■ **Supplied text**

Finally, the updated word embedding E^* can be represented as equation (7): $E^{*} = e_{token} + e_{seg} + e_{pos}^{*}$ (7)

In summary, the idea of positional generalization, combined with the regularity of encoding and the constraint of distribution difference, is conducive to solving the reasoning defects led by information of answer distribution while maintaining in-distribution performance.

3.3 Hierarchical combination

The original BERT adopts a stacked encoding architecture based on Transformer encoding blocks, and uses the output vectors of the last layer for classification prediction. However, considering that QA tasks require a high degree of summarization and abstraction of text content while retaining different granularity semantic attributes, the inherent single-layer feature extraction pattern cannot fully represent the input sequence. Therefore, in order to enable the model to learn the semantic knowledge contained in multi-layer structures more comprehensively, this paper adopts a hierarchical combination encoding module to fuse feature vectors of each hidden layer, and the parameters are fine-tuned during the training process by combining multi-dimensional features to obtain richer text information.

For PLM-PGHC, the input of the first encoding layer will be updated to the positional generalization word embedding E^* as defined in section 3.2. The feature vectors obtained from each hidden layer are the output of the corresponding encoding block, and the output vectors of each hidden layer are obtained as shown in equation (8): $h_{i} = {transformer}_{i} (h_{i - 1})$ (8)

Where, $h_{i} \in ℝ^{l \times d_{k}}$ , the value of parameter i can be 1, 2,..., 12, and h_i is the vector representation obtained by h_i-1 through the transformer module as described in Fig. 4.

Fig. 4

Structure of the Transformer encoding module.

■ **Records shown**
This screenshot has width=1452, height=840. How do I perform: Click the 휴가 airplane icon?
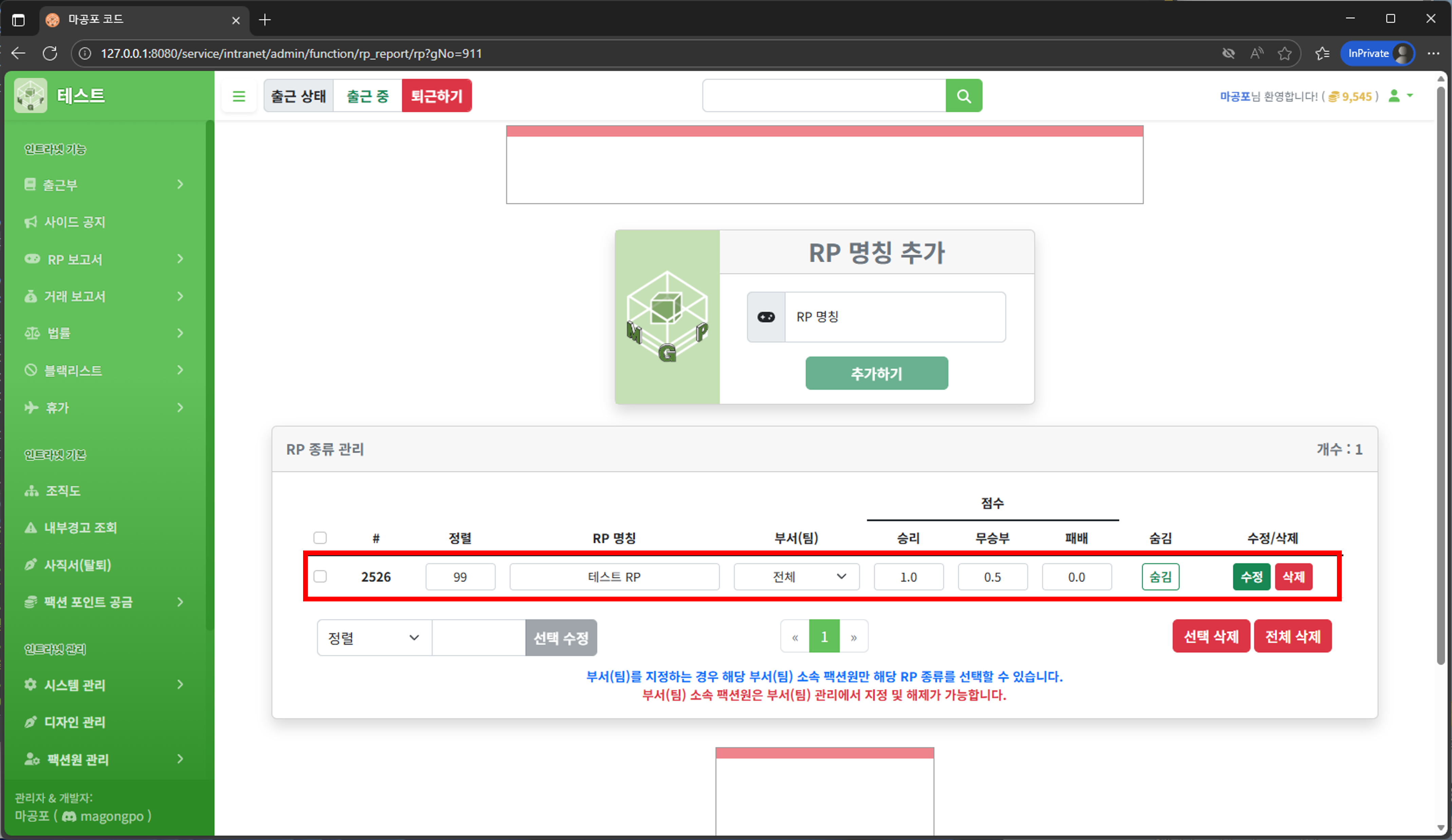pos(32,407)
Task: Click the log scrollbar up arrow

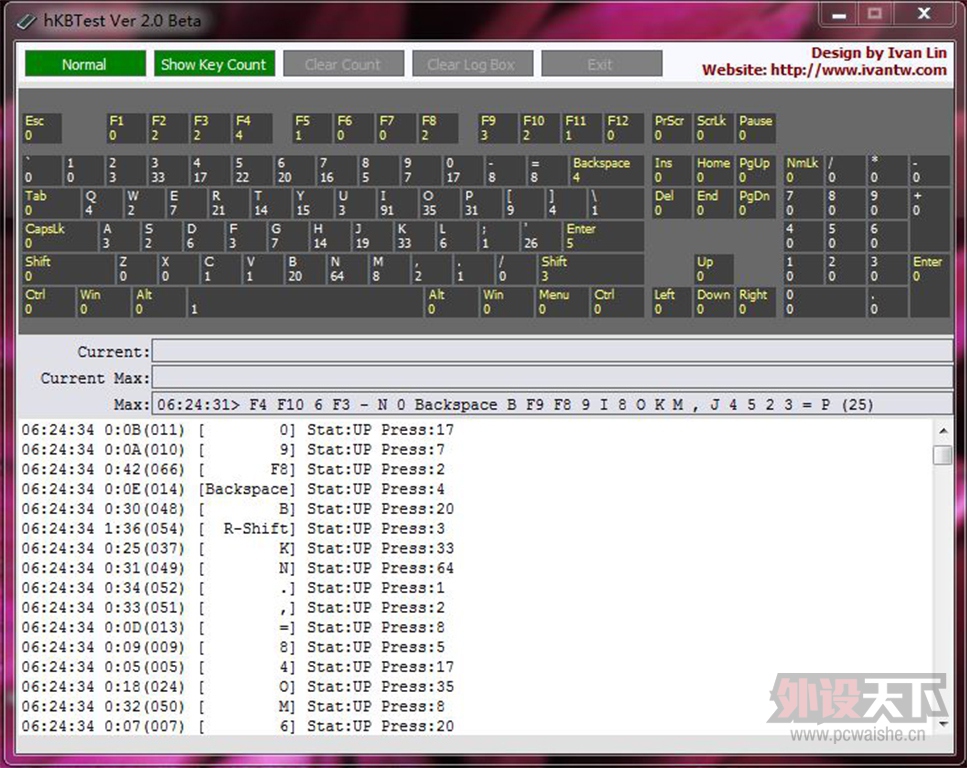Action: point(942,431)
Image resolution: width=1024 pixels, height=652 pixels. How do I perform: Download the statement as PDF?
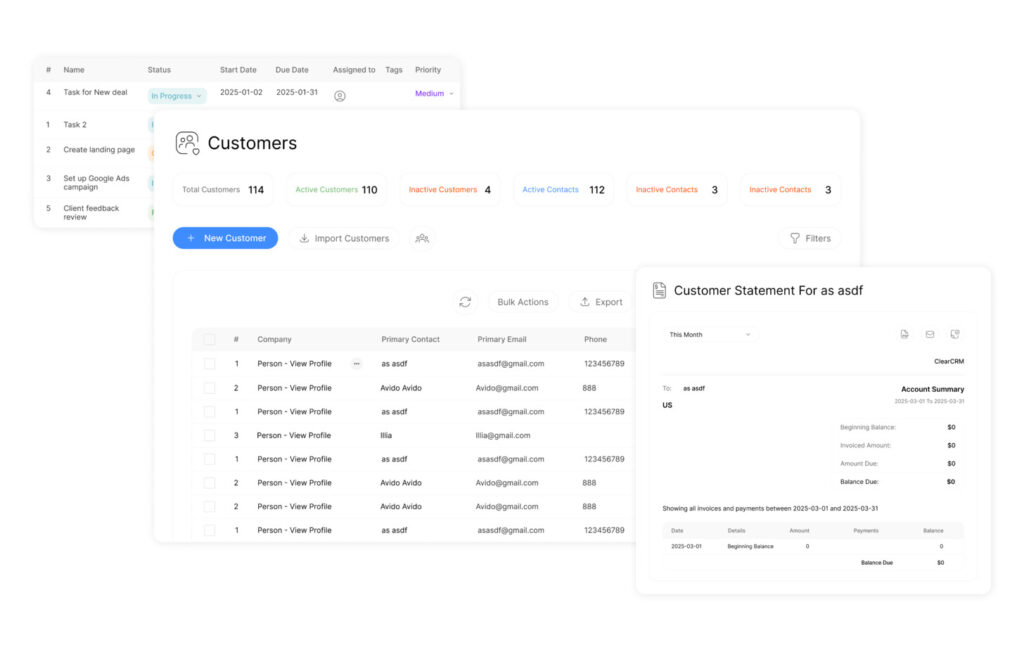(904, 334)
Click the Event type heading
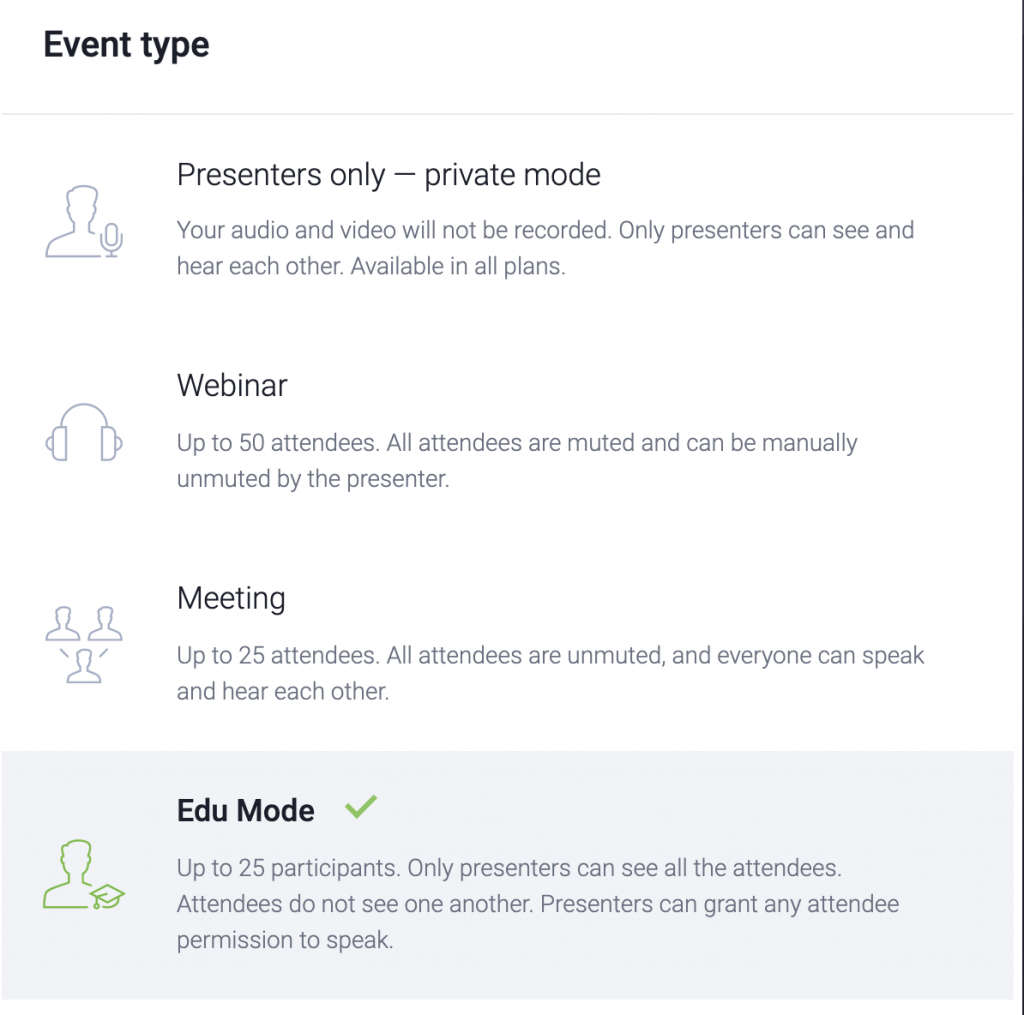This screenshot has height=1015, width=1024. [x=126, y=45]
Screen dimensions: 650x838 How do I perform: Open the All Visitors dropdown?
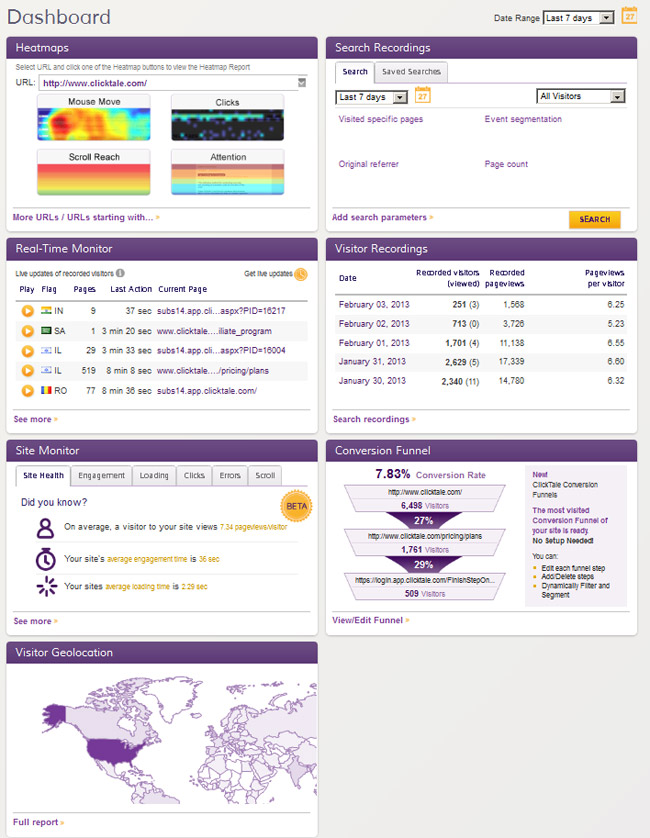point(580,97)
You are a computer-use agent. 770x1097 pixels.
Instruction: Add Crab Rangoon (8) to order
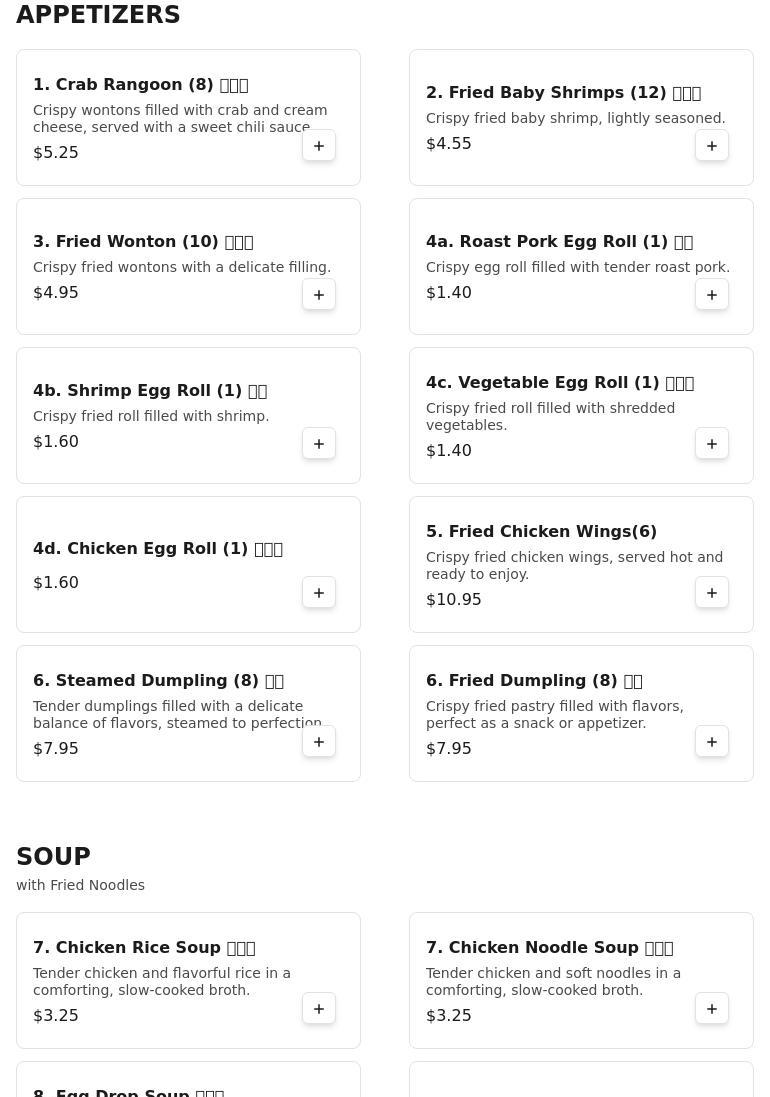point(319,146)
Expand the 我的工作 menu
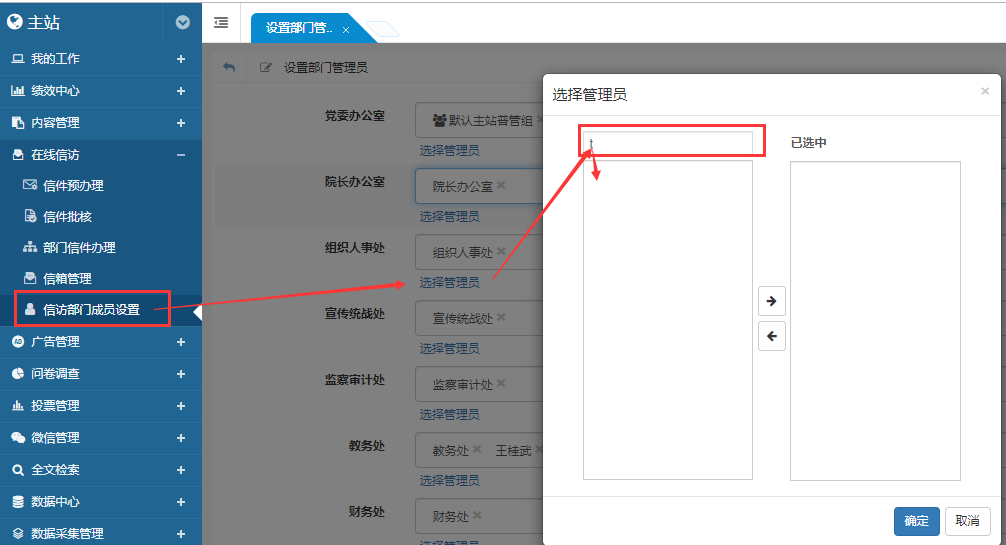 coord(181,59)
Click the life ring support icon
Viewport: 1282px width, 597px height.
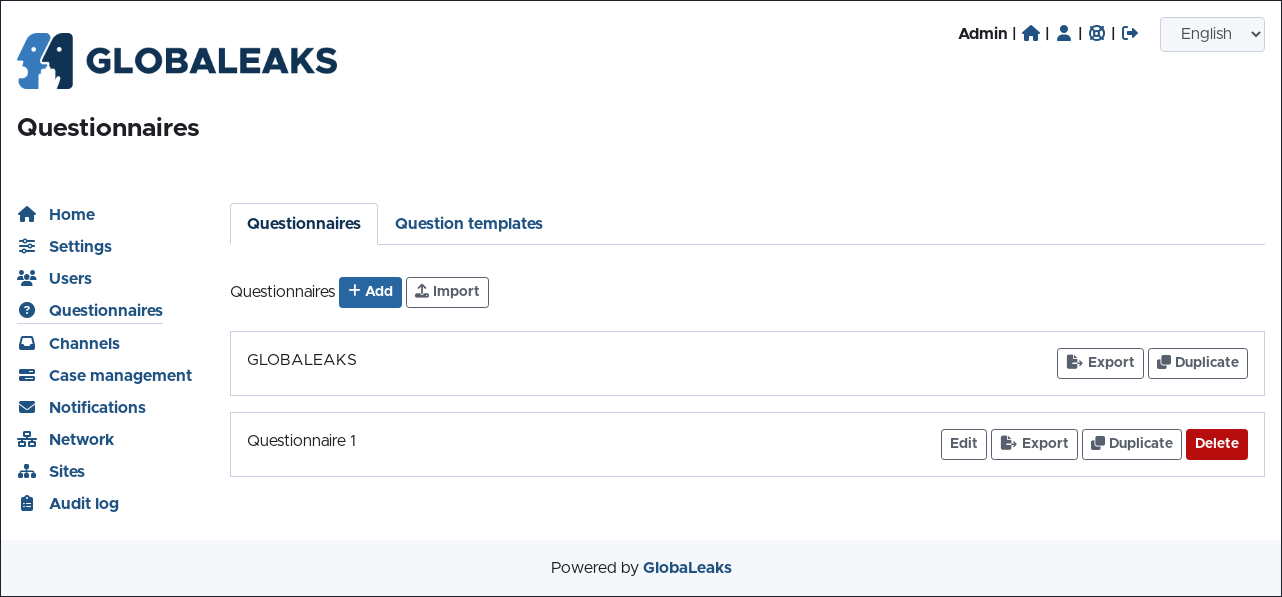tap(1097, 33)
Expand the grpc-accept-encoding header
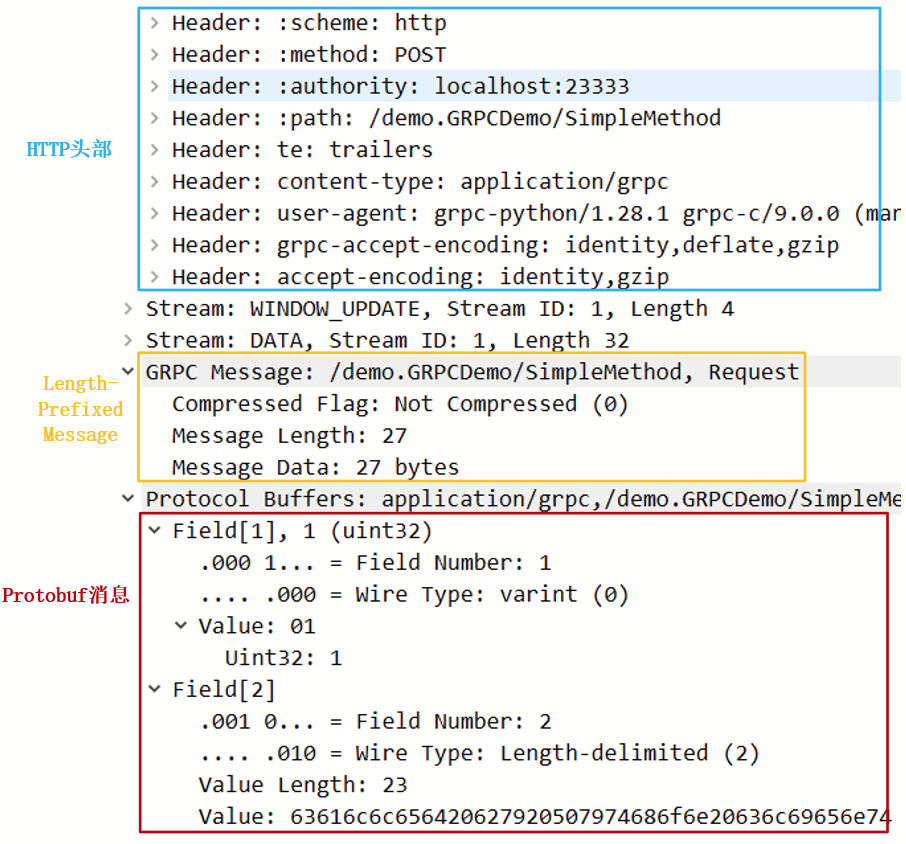The height and width of the screenshot is (844, 906). tap(154, 245)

■ **Work to complete**
a - In the text on hierarchical combination encoding, condense the paragraph that begins "The original BERT adopts" into a short bulleted list that keeps its main facts.
b - Pick up the text on hierarchical combination encoding right after its final line and keep it going.

■ **Results by task**
a -
- The original BERT stacks Transformer encoding blocks and uses only the last layer's output vectors for classification.
- QA tasks need a high degree of summarization and abstraction of text while keeping semantic attributes at different levels of detail. So this single-layer feature extraction can't fully represent the input sequence.
- To help the model learn the semantic knowledge in multi-layer structures more fully, the paper uses a hierarchical combination encoding module that fuses the feature vectors of every hidden layer.
- During training, the parameters are fine-tuned by combining multi-dimensional features to get richer text information.

b -
To obtain the fusion representation information of each hidden layer, we introduce a pooling module to preprocess the output of each hidden layer. Specifically, we extract the first token corresponding to each hidden layer representation, i.e. the feature vector $h_{i}^{(1)}$ corresponding to [CLS], and then output it through fully connected layer and a non-linear layer. The feature vector obtained from the pooling operation here is denoted as c_i, then the calculation formula of c obtained for each hidden layer vector in BERT module is shown in equation (9):

$c_{i} = Tanh (w_{1} h_{i}^{(1)} + b_{1})$ (9)

In order to make full use of the information of each hidden layer, the nonlinear activation function is further introduced to dynamically assign weight to output feather of each layer. Based on the numerical normalization characteristic of sigmoid activation function, the input real number field representation values of each layer are mapped to weight value between 0 and 1, as shown in Equation (10): $w_{i} = sigmoid (c_{i})$ (10)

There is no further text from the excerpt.